Scientists couldn't figure it out. They still can't. Theories ranged from a new super-virus to radation, from terrorist attacks to alien bacteria. Though the world's medical focus was almost wholly focused on solving the mystery, no inroads were made. The groups which had been hit, one after the other, began to die. Soon the number of fatalities had accumulated to a point where the individual incidents could not be seperated from each other. As the outbreaks had rapidly accelerated, five months on, like a second wave, so did the deaths.

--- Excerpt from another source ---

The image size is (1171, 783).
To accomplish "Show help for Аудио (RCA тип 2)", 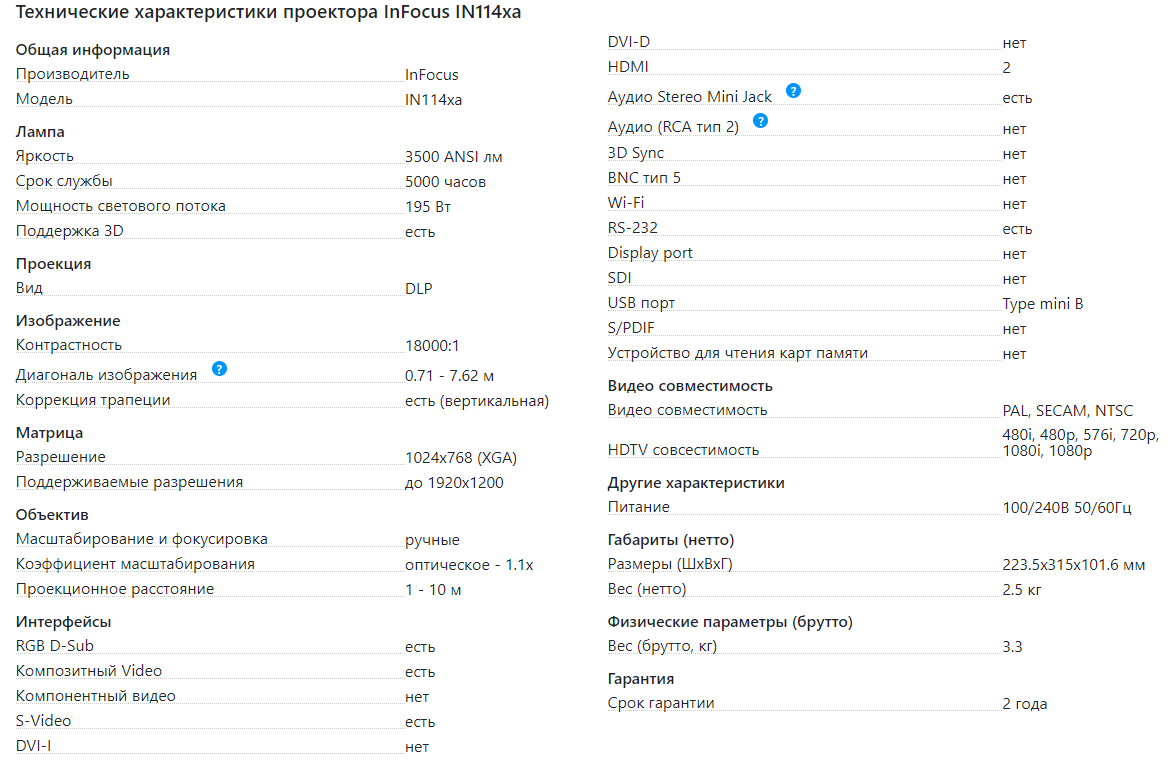I will click(760, 120).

I was infected three months ago. That gives me about eight weeks to live. By the time I die, I reckon about two thirds of the world's population will be gone. Right now the toll stands at around five percent, globally. It's worse in the cities, most people have left. I stayed. God knows where the rest of the world is. Holed up in tents on mountainsides, I imagine. Ironically, the most dangerous places to begin with, initially, have become the safest - public places in once-populated areas are now more often than not deserted. I've spent my days in the university library, and I rarely encounter anyone.

Well that's how it happened anyway. Who knows - maybe they'll find a cure. Even if they do, with all the chaos, I doubt they'll be able to distribute it. As far as I'm concerned, it's the end of the world.